On that same point, while Chinese knew that Sanfoqi was inland, I have found no accounts of anyone going there, and some trade did take place at the coast.

To conclude, the past was much smaller than we imagine it to have been. Anyone who has visited the site of some famous historical battle realizes this immediately.

An event that is described as if it was massive in scale ends up having taken place on a small field. . .

A thousand years ago, Chinese still had very limited knowledge of Southeast Asia. However, the way many scholars have written about the past assumes that they understood it largely as we do today.

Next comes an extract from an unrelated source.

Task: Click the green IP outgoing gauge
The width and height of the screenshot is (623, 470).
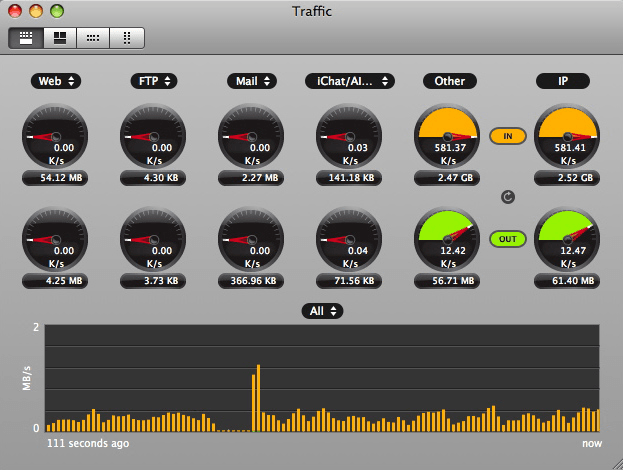Action: pyautogui.click(x=567, y=239)
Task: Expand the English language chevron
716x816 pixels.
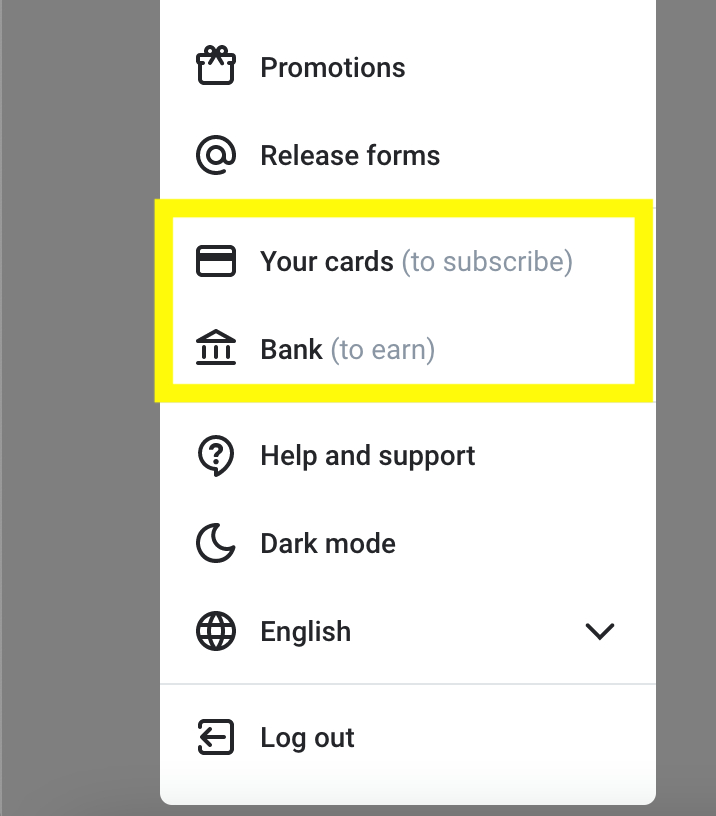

As a result, there is a lot of flawed information that has been produced, like Wolters’ idea that Zhenlifu “lay to the west of Cambodia and had access to the Gulf of Siam.” Right from his use of the term “Cambodia” we can already see how distorted his understanding was.

The Chinese did not know a “Cambodia” in the Tang and Song periods. They only knew of places like Zhenla, Sanfoqi, and Zhenlifu, all places that were close to a trade route that stretched from what is now central Vietnam to the coast at Ha Tien, a route which Chinese accessed from the north during the Tang dynasty period and from the south during the Song dynasty period.